In 8th grade, I had a history teacher who offered a much different perspective on the matter. It turned out that not only was Columbus not the hero we thought he was – he wasn’t the first to reach America’s shores, and never even acknowledged that he hadn’t found the East Indies after all. No, he was a narcissistic, misguided explorer who directly and indirectly caused the massacre and subjugation of entire peoples throughout the New World, all in search of fame and fortune.

In the years since, I’ve learned that the story is neither as rosy as the story told in elementary school, nor as singularly heinous as the story from middle school. The truth is that Columbus was a complicated character, and the circumstances surrounding his voyages were equally complicated. Any attempt to couch him as a benevolent explorer or genocidal tyrant is patently misguided.

More importantly, as a cigar lover, I’ve learned that Columbus’s men were the first to discover natives smoking tobacco.

On October 12th, Columbus’s crew encountered natives who presented him with “dry leaves that spread a peculiar fragrance.” Though apparently valuable to the tribesmen they met, the crew later discarded the leaves.

Thinking he had landed in the East Indies, Columbus decided to dispatch two scouts in search of the Chinese Emperor in modern-day Cuba. Rodrigo de Xerez of Ayamonte, and Luis de Torres, of Murcia, were accompanied by two Indians.

They were under orders to “find the island’s king, present their credentials, exchange gifts, and discover their actual location.” They were given six days to complete this mission.

They never did find any Chinese, nor Arabs or descendants of the Lost Tribes of Israel, and most certainly not the Grand Khan Columbus thought he might encounter. Instead, they found a village of about 500 people who surrounded them in a respectful frenzy. “The men went out and the women entered, and squatted in the same fashion around them, kissing their hands and feet, feeling them to ascertain if they were of flesh and bones like themselves; begging them to stay at least five days.”

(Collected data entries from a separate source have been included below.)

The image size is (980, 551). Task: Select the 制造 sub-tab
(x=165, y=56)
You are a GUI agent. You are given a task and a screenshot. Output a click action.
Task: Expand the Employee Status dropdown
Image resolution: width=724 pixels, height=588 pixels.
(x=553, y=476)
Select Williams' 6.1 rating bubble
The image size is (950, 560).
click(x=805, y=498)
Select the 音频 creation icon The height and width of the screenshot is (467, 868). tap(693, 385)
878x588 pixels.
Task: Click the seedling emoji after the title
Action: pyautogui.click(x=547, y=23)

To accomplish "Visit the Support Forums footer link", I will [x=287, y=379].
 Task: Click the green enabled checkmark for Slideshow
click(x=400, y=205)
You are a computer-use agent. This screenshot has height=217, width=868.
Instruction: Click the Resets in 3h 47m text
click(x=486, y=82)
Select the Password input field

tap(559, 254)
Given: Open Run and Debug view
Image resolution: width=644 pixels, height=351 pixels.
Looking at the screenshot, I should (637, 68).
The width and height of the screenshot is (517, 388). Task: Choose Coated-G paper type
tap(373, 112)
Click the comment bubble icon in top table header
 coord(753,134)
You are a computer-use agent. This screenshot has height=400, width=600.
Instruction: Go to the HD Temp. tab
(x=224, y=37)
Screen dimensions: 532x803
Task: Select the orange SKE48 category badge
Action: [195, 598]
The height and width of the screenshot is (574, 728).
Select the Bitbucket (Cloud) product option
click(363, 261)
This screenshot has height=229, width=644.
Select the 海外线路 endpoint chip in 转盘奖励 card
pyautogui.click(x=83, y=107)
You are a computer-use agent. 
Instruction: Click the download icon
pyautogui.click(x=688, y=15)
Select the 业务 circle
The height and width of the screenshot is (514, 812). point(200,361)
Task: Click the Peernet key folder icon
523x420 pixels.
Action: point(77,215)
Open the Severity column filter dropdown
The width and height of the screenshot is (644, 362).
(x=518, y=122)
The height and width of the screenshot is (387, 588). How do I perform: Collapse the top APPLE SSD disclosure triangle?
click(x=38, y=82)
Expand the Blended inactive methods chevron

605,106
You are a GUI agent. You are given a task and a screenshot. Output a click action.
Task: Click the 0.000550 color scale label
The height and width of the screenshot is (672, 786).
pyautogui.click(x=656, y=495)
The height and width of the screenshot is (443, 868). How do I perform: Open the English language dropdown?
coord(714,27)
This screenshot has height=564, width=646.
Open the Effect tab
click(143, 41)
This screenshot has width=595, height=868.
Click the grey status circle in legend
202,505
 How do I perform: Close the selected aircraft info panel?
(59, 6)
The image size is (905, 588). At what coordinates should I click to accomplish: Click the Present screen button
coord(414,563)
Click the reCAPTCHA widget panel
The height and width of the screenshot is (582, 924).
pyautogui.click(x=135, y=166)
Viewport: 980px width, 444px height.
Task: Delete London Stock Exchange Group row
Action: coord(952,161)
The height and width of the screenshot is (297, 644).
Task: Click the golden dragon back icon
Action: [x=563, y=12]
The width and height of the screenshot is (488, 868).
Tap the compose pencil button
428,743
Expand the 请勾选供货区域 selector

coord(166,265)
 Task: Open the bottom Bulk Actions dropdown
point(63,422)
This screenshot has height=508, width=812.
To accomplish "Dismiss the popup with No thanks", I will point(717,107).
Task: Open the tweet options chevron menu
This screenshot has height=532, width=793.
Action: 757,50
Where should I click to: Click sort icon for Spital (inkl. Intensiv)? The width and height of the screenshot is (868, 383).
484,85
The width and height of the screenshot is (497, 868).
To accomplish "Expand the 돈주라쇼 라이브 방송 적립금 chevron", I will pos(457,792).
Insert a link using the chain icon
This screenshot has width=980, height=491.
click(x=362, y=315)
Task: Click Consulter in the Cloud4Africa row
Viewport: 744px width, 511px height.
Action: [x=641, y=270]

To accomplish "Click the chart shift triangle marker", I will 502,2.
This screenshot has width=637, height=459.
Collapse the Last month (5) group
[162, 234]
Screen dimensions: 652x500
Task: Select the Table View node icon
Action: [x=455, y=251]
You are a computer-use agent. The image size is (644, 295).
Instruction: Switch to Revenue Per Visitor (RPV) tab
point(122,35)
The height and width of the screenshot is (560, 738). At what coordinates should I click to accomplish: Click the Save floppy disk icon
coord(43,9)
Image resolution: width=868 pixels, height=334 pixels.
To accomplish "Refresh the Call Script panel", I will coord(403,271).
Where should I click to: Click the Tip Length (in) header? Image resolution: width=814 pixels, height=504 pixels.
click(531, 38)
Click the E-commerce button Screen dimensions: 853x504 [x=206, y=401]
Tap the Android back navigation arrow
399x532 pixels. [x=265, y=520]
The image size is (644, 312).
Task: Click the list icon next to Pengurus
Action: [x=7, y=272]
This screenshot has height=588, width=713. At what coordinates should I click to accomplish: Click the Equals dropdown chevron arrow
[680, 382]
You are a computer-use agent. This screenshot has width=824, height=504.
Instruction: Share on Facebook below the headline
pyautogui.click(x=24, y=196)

De Xerez and de Torres instead inquired as to where they might find spices like pepper and cinnamon, and were vaguely told “to the southeast.”

As they made their way back to the ships, “the two Christians met on the way many people who were going to their towns, women and men, with a firebrand in the hand, [and] herbs to drink the smoke thereof.”

De Xerez took to the habit of smoking, and brought back some tobacco with him on his return voyage to Ayamonte. By the time he introduced the practice to his hometown, the Spanish Inquisition was entering its 15th year. The smoke frightened his neighbors, and he was subsequently imprisoned by the Inquisition for his “sinful and infernal” habits, since “only the Devil could give a man the power to exhale smoke from his mouth.”

By his release from prison seven years later, tobacco smoking had caught on like wildfire in Europe. With a monopoly on commerce with the New World, Spain became the first European country to commercialize tobacco. Its first tobacco factory was established at the beginning of the 1500s in Seville; it produced snuff, cigarettes wrapped in maize leaves, and primitive cigars that became popular among the lower classes.

By 1531, the Spanish Crown was cultivating tobacco in Santo Domingo; 50 years later, it expanded to Cuba. Cuba’s tobacco proved especially popular for its quality, and by the early 1700s, was being used in the manufacture of modern cigars, as we know them today.

So say what you want about the man, his methods, or his voyages. Better yet, read the fascinating story of his life and times, and judge the man for yourself. Regardless, the fact is that he and his crew are singlehandedly responsible for the cigar you’re holding, and that’s something we all can celebrate on Columbus Day.